Task details
Beginning with the line that holds "レンタル・カーシェア (146, 1912)" in the data below, give again every line through the one that holds "福岡県 (628, 1595)", exactly as written.

*** Opening Source material ***

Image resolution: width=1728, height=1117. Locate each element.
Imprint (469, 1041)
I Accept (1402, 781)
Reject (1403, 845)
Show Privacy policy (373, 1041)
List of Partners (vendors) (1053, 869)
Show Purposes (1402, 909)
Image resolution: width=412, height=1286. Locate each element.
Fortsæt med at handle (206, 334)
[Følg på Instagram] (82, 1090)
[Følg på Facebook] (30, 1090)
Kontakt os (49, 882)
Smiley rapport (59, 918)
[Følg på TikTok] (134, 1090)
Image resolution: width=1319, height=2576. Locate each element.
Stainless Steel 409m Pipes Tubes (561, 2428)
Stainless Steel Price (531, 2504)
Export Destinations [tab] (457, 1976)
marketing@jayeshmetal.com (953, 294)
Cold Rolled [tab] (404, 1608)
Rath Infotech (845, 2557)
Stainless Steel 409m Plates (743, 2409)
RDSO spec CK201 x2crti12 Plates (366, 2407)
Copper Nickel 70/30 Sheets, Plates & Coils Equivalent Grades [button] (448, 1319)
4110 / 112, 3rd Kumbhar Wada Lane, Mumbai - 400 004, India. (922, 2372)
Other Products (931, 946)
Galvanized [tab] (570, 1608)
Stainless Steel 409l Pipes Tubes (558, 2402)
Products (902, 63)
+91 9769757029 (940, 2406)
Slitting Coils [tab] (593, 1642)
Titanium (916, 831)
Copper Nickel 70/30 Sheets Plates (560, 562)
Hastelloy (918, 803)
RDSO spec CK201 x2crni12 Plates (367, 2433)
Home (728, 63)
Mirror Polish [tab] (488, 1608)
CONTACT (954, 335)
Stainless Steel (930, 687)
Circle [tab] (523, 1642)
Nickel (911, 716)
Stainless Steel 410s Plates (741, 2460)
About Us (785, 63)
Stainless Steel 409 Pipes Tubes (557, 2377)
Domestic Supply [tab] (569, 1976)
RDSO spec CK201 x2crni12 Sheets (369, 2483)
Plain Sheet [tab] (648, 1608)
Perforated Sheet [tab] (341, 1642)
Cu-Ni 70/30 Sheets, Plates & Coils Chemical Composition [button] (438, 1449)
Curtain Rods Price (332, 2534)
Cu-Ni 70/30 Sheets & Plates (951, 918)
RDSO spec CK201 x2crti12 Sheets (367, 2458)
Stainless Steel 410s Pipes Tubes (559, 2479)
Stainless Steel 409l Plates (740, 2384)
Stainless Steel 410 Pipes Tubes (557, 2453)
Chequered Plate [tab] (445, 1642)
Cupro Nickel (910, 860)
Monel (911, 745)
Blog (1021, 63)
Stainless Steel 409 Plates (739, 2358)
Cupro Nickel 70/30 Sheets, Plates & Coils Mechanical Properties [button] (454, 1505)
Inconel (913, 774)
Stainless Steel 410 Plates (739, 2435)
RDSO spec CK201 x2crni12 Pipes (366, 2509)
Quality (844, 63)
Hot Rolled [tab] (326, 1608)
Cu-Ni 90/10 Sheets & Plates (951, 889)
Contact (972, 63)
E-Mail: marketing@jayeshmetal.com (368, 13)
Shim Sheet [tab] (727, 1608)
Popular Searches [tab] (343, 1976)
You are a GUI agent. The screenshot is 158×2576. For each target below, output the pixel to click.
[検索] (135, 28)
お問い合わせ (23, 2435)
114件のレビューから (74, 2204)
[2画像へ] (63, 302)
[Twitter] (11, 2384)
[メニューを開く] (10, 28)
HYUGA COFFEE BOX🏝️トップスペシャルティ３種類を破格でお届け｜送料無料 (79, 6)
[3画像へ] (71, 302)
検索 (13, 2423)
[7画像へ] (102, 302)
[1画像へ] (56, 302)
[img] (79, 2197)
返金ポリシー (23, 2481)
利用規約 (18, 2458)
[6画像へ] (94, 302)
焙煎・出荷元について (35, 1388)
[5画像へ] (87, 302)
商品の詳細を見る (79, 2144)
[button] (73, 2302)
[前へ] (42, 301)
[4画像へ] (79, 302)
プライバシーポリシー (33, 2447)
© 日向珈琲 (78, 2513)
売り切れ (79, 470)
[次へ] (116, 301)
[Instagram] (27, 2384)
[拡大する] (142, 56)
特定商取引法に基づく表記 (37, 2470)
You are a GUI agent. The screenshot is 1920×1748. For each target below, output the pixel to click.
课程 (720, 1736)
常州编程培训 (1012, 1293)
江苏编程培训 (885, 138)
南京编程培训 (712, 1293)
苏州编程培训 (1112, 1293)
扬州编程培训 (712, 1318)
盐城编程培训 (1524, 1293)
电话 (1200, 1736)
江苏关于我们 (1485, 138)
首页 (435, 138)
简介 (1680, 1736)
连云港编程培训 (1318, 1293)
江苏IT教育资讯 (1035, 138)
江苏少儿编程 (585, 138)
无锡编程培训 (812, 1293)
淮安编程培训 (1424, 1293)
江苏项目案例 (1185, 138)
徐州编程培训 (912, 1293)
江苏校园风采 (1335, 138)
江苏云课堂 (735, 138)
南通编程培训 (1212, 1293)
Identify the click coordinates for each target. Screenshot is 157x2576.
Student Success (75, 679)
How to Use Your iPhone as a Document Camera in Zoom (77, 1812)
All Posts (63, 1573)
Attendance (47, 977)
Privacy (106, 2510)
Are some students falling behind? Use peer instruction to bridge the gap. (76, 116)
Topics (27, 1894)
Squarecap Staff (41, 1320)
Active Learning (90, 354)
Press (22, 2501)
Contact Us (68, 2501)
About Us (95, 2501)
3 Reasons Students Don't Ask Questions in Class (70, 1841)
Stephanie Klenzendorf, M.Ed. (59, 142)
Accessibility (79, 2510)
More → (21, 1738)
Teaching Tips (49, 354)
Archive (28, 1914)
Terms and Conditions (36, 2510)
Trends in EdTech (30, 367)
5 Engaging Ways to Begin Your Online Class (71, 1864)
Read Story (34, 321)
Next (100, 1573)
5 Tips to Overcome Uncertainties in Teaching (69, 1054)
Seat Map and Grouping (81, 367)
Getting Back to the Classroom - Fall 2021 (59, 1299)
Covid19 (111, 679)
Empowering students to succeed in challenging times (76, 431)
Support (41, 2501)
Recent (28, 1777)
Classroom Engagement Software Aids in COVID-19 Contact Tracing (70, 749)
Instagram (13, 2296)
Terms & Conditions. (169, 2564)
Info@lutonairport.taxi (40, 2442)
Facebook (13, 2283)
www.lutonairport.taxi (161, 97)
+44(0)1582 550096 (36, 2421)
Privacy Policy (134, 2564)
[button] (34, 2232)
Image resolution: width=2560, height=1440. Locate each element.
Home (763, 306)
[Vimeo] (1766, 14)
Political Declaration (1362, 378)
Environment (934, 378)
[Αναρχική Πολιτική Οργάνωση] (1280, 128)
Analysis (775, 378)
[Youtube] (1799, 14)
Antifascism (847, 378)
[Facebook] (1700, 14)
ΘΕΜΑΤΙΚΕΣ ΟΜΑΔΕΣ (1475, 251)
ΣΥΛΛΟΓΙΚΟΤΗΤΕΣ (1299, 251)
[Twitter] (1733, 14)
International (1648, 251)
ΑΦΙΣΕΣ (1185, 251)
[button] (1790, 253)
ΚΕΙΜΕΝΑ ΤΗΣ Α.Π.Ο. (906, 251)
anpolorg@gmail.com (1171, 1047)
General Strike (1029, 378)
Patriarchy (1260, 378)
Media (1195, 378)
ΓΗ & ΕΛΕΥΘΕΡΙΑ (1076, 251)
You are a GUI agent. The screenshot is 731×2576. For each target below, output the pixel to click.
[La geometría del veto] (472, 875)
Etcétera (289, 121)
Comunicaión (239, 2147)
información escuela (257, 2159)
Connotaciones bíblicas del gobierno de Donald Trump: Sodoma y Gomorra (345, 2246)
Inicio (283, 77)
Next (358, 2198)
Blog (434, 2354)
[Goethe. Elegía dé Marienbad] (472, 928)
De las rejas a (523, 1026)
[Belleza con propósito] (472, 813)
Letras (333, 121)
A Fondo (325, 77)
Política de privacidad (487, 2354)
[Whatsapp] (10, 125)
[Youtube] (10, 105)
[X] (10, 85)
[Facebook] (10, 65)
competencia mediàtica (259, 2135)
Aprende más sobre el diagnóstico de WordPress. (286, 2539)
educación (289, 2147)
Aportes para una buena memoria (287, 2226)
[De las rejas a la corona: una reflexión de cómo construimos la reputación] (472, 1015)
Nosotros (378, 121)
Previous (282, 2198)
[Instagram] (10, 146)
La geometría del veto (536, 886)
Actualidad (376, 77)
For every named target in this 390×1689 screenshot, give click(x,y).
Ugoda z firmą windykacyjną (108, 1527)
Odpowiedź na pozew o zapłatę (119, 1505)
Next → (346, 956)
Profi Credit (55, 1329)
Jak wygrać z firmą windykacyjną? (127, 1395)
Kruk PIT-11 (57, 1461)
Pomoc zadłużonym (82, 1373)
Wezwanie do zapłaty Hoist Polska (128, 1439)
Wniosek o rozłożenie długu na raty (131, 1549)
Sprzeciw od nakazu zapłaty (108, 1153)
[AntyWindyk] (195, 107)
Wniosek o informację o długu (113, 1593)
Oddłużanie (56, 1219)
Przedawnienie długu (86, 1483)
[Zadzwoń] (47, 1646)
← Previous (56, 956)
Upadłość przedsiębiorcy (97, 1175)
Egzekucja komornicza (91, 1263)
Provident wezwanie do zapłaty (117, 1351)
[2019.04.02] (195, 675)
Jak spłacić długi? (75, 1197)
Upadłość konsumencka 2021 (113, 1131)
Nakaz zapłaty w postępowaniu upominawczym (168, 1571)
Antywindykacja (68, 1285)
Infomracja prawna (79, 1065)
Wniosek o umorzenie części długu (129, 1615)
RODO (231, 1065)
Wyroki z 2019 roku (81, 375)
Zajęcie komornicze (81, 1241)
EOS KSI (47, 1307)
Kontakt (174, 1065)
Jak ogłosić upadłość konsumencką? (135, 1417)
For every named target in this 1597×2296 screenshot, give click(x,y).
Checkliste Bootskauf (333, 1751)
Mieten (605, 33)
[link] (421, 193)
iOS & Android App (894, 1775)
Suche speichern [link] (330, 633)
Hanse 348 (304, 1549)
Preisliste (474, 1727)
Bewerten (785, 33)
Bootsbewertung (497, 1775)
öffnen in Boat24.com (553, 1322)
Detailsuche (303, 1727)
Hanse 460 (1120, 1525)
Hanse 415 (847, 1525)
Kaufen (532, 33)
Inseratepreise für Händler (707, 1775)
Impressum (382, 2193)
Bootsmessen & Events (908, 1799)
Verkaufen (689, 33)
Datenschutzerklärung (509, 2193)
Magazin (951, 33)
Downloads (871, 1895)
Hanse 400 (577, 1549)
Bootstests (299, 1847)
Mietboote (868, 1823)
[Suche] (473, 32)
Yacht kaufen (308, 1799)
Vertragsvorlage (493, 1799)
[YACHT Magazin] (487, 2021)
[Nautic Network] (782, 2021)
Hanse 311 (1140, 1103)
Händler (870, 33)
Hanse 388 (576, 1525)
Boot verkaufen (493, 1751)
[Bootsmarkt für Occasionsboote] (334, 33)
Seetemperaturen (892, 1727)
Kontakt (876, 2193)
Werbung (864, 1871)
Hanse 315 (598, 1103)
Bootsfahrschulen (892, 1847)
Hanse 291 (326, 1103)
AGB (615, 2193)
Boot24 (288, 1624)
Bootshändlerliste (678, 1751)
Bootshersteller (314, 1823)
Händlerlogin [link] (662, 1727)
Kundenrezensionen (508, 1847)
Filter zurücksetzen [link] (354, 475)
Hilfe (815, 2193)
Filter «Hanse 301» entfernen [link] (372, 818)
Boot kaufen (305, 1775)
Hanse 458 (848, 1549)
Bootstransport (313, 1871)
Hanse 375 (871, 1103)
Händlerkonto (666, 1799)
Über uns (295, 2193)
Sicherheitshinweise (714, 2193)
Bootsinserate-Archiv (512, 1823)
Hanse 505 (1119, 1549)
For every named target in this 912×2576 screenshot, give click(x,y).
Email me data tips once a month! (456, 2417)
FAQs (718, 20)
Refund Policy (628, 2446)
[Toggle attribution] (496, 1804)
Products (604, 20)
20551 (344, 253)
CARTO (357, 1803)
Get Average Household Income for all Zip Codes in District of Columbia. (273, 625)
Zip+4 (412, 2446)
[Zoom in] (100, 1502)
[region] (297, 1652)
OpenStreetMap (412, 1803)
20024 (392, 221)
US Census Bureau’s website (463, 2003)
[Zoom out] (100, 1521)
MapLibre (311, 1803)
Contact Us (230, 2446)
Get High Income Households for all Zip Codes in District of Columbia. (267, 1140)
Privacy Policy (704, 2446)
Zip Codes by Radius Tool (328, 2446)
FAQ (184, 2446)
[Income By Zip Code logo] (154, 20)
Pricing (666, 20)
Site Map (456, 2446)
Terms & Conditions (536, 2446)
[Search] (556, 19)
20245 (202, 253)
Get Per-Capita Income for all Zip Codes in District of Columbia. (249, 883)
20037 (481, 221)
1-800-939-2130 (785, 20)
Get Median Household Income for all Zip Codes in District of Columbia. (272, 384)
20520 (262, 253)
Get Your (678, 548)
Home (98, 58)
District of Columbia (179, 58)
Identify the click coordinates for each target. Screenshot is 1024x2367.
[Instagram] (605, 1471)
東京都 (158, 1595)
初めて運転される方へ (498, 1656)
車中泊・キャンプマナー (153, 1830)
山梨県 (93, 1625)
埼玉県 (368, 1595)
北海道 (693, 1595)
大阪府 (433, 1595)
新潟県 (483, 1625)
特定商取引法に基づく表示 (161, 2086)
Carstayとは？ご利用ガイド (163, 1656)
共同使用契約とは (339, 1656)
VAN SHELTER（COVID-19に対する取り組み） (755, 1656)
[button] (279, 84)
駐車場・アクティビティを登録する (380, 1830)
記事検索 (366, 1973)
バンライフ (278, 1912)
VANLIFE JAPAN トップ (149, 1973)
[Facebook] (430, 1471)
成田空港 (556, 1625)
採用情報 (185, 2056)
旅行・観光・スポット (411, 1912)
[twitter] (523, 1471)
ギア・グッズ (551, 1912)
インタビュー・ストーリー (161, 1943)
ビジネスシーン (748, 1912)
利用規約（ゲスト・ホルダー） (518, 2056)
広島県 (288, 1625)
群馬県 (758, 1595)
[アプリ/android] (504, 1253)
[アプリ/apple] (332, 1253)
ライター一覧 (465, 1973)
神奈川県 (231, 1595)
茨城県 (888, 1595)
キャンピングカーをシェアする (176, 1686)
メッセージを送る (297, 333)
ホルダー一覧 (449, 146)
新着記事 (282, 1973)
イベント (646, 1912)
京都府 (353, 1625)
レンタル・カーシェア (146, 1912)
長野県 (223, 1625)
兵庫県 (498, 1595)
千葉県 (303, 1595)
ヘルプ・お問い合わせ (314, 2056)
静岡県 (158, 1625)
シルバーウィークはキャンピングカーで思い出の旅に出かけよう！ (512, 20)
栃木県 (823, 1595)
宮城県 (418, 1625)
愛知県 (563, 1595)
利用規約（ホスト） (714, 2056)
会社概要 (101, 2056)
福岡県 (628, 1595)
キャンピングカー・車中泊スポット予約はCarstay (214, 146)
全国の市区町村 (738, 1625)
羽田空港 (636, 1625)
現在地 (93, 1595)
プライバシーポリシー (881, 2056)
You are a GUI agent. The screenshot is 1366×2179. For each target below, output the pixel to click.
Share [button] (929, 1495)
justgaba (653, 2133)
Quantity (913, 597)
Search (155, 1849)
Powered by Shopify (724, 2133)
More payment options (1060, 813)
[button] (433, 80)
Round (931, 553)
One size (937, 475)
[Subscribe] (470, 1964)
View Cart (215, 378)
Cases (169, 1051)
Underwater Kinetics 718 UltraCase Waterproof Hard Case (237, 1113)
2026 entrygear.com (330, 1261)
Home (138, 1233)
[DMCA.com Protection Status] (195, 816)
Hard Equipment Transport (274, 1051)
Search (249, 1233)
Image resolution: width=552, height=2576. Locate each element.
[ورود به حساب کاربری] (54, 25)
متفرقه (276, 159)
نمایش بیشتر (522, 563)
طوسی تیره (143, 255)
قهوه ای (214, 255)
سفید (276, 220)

*** Closing Source material ***

Written response
レンタル・カーシェア (146, 1912)
長野県 (223, 1625)
兵庫県 (498, 1595)
千葉県 (303, 1595)
ヘルプ・お問い合わせ (314, 2056)
静岡県 (158, 1625)
シルバーウィークはキャンピングカーで思い出の旅に出かけよう！ (512, 20)
栃木県 (823, 1595)
宮城県 (418, 1625)
愛知県 (563, 1595)
利用規約（ホスト） (714, 2056)
会社概要 (101, 2056)
福岡県 (628, 1595)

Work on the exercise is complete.